State Sen. Jane Orie, a Republican from a prominent political family who has been an elected representative for 15 years, was convicted on 14 of the 24 criminal charges against her.
The Pittsburgh Tribune-Review reported that the guilty verdict came after jurors deliberated for five days after three weeks of testimony in what was a retrial on charges related to Orie using her legislative staff to do political work.
Orie was, however, acquitted on charges that she used her taxpayer compensated staff to work on the campaign of her sister, now-Supreme Court Justice Joan Orie Melvin.
Throughout the case, Orie maintained her innocence and accused Allegheny County District Attorney Stephen Zappala, a Democrat, of a political witch-hunt.
(The two political families have apparently had some bad blood throughout the years).
In the end, the jury of five men and seven women convicted Orie of forgery for introducing documents with faked signatures as part of her first trial, which ended in a mistrial last spring, the Tribune-Review reported. Orie was acquitted on a perjury charge.
Orie, 50, will remain free on bond but will be under home confinement via electronic court monitoring before her sentencing in late May.
Although Orie was found not guilty of the charges related to her supposedly using legislative staff to do work on her sister’s then-campaign for Supreme Court justice, the high court jurist herself remains under investigation, according to news reports.
Justice Joan Orie Melvin is said to have received notice that prosecutors have opened an investigation into her activities, but the jurist has not been formally charged with any crime as of yet, news reports have stated.
As for Jane Orie, the senator, who will most likely be forced from office given her felony convictions, was also found guilty of theft of services and conflict of interest charges.
Orie, who could face up to seven years in prison on each of the five felony counts out of the 14 total counts contained within her overall conviction, could also lose her state pension.
Prosecutors have been quoted in Pittsburgh media as saying they are unsure as of yet on whether or not they will seek jail time for the senator.

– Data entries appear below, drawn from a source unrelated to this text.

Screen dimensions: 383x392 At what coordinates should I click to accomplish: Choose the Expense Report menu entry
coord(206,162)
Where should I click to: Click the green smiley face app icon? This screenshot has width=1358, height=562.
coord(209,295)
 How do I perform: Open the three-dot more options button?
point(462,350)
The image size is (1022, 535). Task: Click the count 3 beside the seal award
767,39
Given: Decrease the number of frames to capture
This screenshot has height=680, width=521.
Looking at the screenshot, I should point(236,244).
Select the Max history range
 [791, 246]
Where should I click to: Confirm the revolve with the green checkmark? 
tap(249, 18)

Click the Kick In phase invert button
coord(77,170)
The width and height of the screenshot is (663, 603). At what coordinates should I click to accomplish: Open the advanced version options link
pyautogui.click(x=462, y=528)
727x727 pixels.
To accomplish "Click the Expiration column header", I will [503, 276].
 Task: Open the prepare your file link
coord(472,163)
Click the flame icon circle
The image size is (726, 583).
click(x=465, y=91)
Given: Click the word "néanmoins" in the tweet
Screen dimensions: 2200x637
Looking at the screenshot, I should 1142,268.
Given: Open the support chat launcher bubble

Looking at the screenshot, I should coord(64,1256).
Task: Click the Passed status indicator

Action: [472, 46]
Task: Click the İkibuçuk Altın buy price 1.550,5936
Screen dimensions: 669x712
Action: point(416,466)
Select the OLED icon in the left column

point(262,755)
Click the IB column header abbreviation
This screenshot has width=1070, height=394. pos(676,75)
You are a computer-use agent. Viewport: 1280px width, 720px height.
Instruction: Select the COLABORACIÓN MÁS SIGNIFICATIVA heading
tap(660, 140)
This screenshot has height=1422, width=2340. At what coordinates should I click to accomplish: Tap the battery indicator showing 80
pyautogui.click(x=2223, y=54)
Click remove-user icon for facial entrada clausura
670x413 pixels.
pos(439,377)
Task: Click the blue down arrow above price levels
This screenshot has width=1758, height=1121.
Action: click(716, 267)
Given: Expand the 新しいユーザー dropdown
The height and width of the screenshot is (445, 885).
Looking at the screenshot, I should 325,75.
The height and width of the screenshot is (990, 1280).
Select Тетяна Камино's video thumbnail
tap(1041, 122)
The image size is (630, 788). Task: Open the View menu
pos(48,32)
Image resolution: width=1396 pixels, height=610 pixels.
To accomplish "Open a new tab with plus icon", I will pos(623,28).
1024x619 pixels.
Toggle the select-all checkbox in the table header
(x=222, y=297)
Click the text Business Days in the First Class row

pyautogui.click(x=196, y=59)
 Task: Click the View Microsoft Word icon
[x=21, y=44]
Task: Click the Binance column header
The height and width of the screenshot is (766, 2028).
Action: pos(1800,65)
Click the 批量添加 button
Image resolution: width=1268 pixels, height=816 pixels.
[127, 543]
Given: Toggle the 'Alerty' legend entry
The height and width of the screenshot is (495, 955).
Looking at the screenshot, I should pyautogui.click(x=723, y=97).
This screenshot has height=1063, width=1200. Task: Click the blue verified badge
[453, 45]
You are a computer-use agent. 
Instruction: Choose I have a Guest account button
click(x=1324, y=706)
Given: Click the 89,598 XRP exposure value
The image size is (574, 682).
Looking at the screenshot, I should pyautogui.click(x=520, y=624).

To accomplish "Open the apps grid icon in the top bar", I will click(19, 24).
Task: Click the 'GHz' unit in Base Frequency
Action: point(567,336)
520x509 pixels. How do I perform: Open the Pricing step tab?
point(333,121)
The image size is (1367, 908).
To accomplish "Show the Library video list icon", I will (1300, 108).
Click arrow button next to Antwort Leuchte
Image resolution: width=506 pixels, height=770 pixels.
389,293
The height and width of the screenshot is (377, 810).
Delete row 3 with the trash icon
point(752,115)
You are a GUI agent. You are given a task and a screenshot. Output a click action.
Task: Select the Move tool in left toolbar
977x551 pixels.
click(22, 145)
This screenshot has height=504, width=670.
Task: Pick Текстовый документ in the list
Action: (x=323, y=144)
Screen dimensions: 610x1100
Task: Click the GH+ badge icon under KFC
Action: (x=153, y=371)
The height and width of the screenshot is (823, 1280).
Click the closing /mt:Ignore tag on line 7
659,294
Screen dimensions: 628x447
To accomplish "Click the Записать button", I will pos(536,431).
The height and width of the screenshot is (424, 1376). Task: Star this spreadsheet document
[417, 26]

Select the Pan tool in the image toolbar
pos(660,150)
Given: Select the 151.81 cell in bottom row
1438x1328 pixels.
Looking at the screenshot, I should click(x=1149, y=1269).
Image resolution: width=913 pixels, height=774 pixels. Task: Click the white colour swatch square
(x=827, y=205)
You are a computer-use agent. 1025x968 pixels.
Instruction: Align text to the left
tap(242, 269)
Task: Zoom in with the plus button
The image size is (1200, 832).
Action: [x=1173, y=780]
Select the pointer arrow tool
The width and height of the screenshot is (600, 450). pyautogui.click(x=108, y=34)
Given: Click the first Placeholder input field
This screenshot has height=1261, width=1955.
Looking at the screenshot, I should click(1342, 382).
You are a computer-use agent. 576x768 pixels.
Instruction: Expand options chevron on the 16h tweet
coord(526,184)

In a joint statement, the Pennsylvania Senate’s president pro tempore, Joe Scarnati, and its majority leader, Dominic Pileggi, who hails from Delaware County, just outside of Philadelphia, said: “Throughout her 15 years of service in the General Assembly, Sen. Jane Orie has worried tirelessly on behalf of her constituents. We thank the men and women on the jury for their service, and we respect their decision.”